+++ Material shown
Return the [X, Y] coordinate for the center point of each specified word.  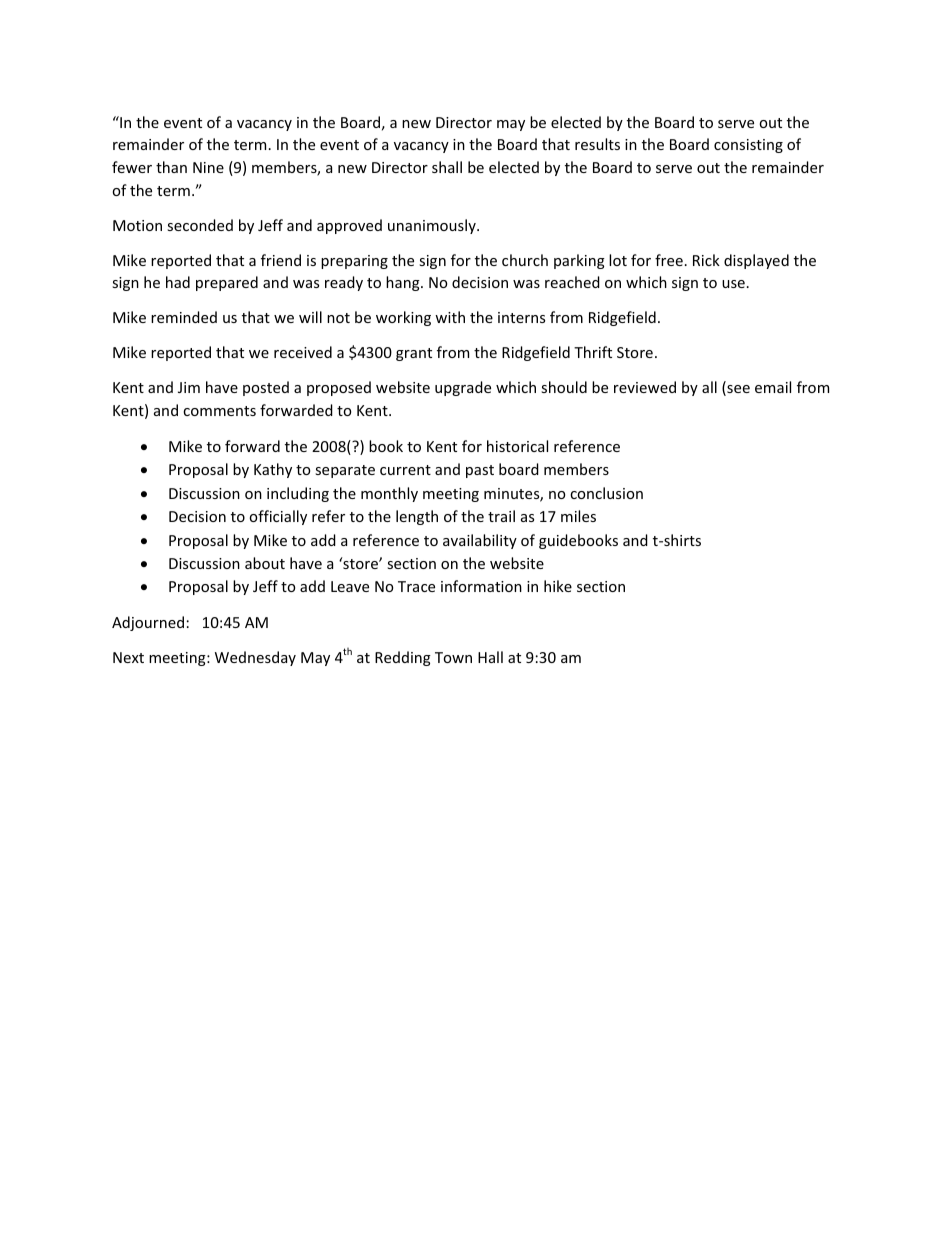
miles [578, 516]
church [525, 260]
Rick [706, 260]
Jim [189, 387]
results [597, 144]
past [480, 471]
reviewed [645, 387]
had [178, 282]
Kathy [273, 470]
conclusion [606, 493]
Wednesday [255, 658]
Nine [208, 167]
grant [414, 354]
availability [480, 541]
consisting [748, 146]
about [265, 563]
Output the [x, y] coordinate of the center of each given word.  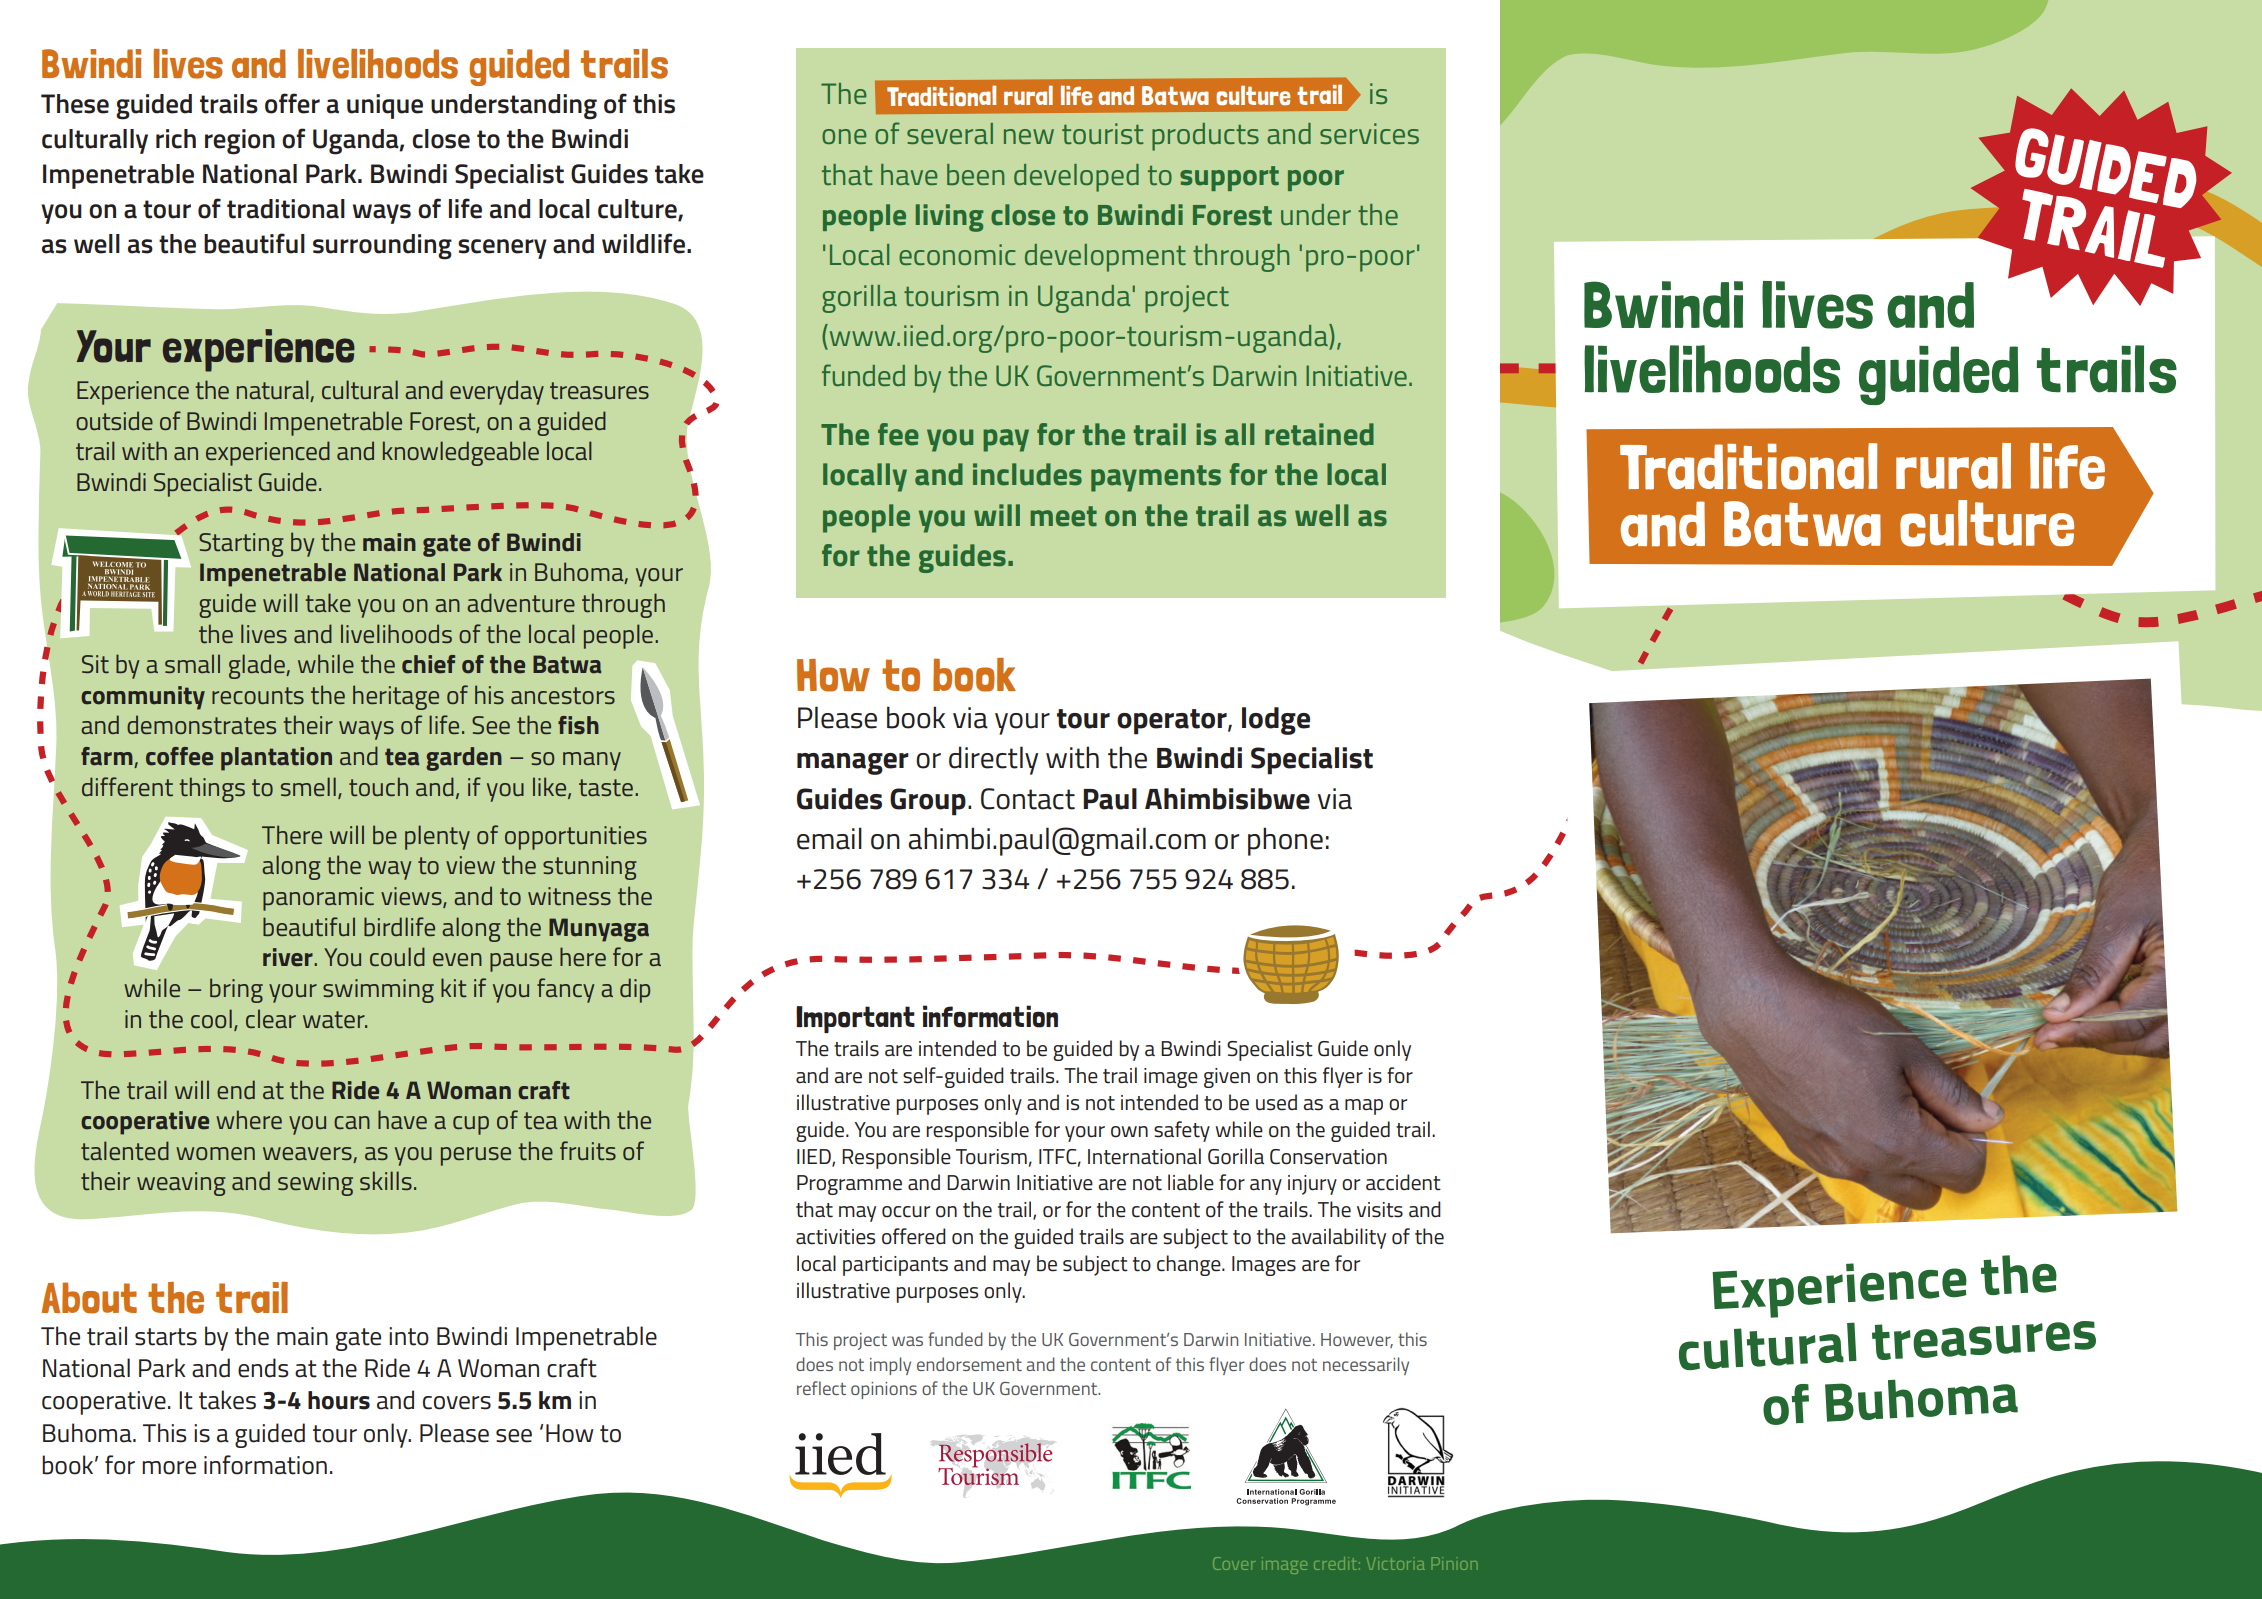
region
++++++
__Given exercise__. Format every line of the listing above as a numbered list, leaving out blank lines and omitting the pictures.

__Written answer__.
1. Return the [X, Y] coordinate for the center point of each specified word.  
2. miles [578, 516]
3. church [525, 260]
4. Rick [706, 260]
5. Jim [189, 387]
6. results [597, 144]
7. past [480, 471]
8. reviewed [645, 387]
9. had [178, 282]
10. Kathy [273, 470]
11. conclusion [606, 493]
12. Wednesday [255, 658]
13. Nine [208, 167]
14. grant [414, 354]
15. availability [480, 541]
16. consisting [748, 146]
17. about [265, 563]
18. Output the [x, y] coordinate of the center of each given word.  
19. region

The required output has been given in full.